# PROMPT
Please print, exactly, only the lines in the entries below from the line that has "Task: Click the" through the line that has "The image size is (1000, 712).". Pictures don't go in.

# PROVIDED DATA

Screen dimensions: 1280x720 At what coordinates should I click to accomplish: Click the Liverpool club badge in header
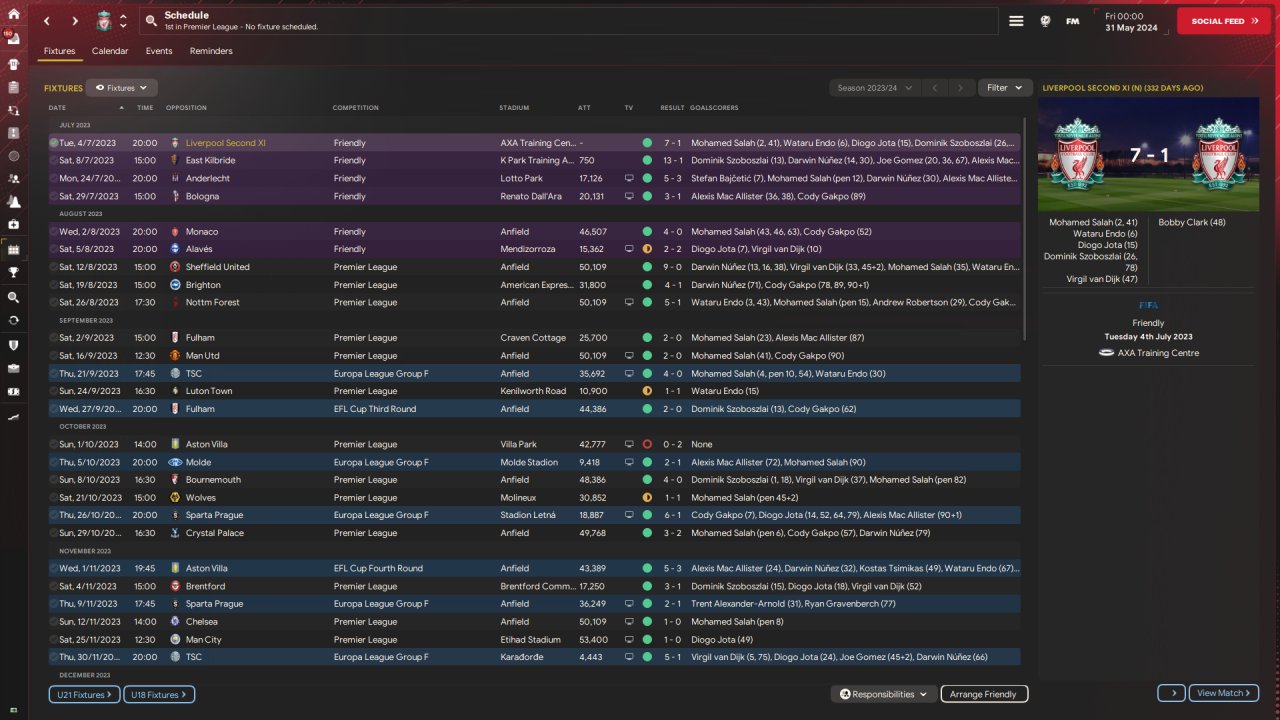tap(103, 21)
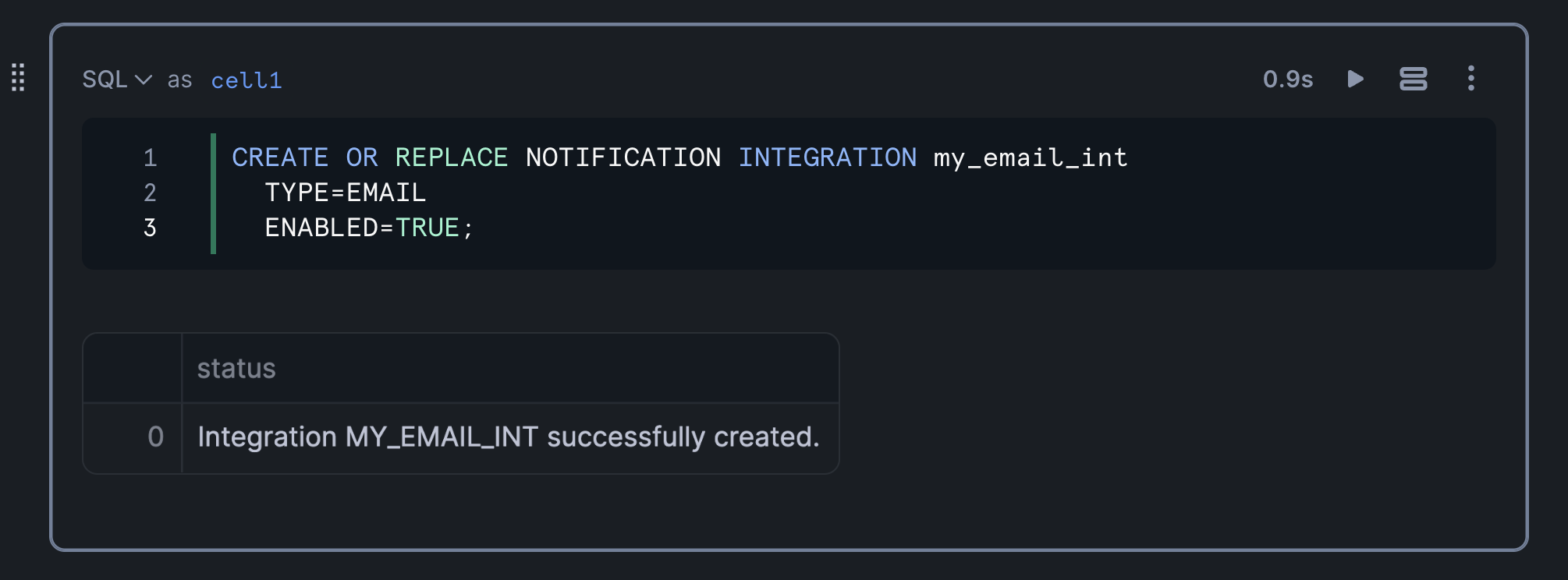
* * *
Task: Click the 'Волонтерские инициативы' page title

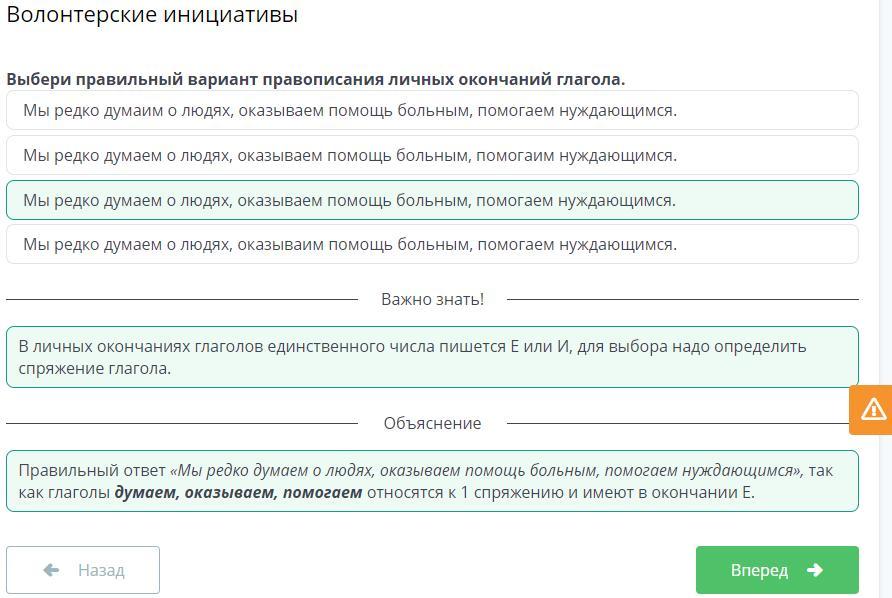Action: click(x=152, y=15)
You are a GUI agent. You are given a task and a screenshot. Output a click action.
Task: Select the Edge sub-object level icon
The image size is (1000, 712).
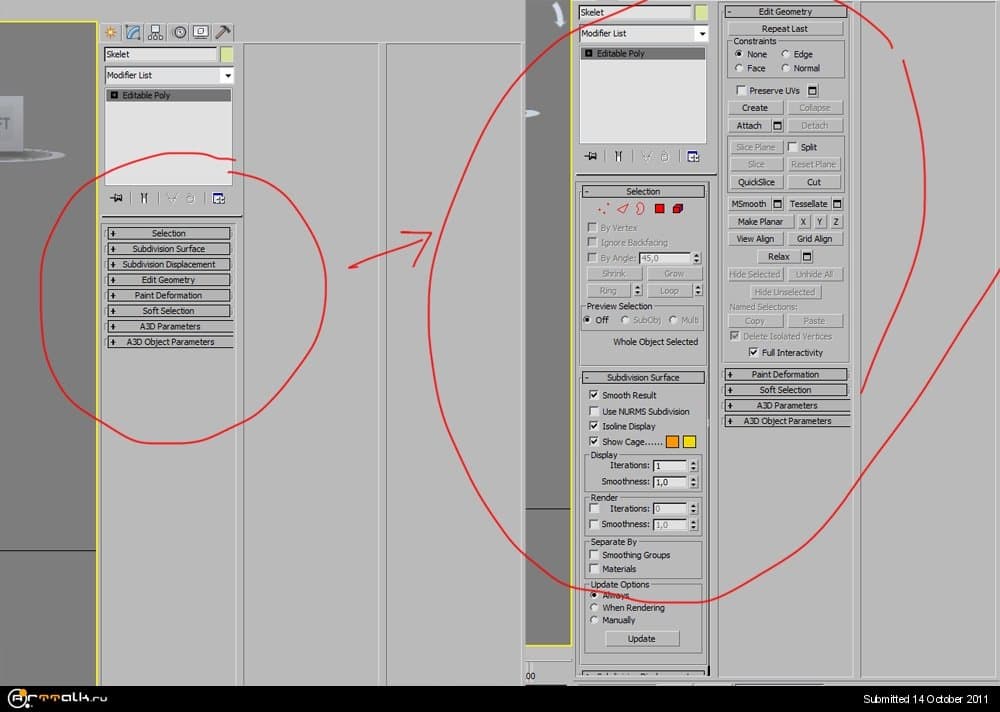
==
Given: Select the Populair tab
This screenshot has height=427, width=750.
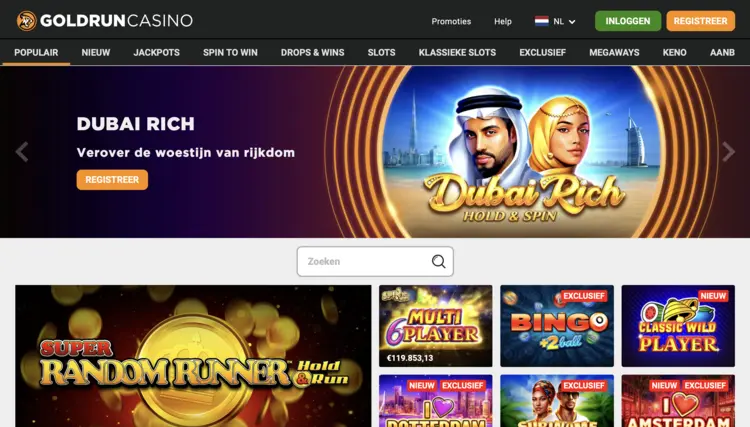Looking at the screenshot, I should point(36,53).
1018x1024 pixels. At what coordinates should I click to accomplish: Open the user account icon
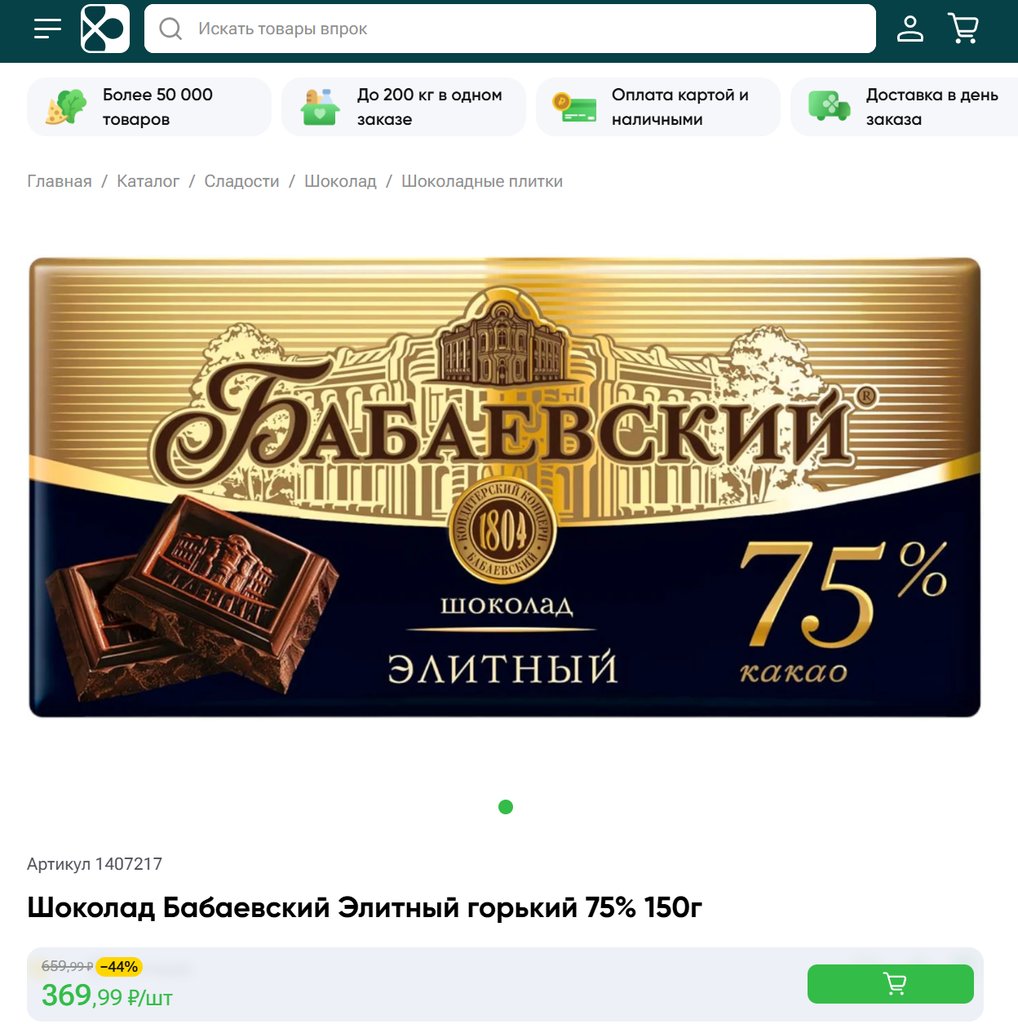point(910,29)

# REPLY TO THE TASK
Task: Click the 'Волонтерские инициативы' page title

Action: click(x=152, y=15)
You are a GUI agent. You are given a task and a screenshot. Output a click action.
Task: Select the Edge sub-object level icon
The image size is (1000, 712).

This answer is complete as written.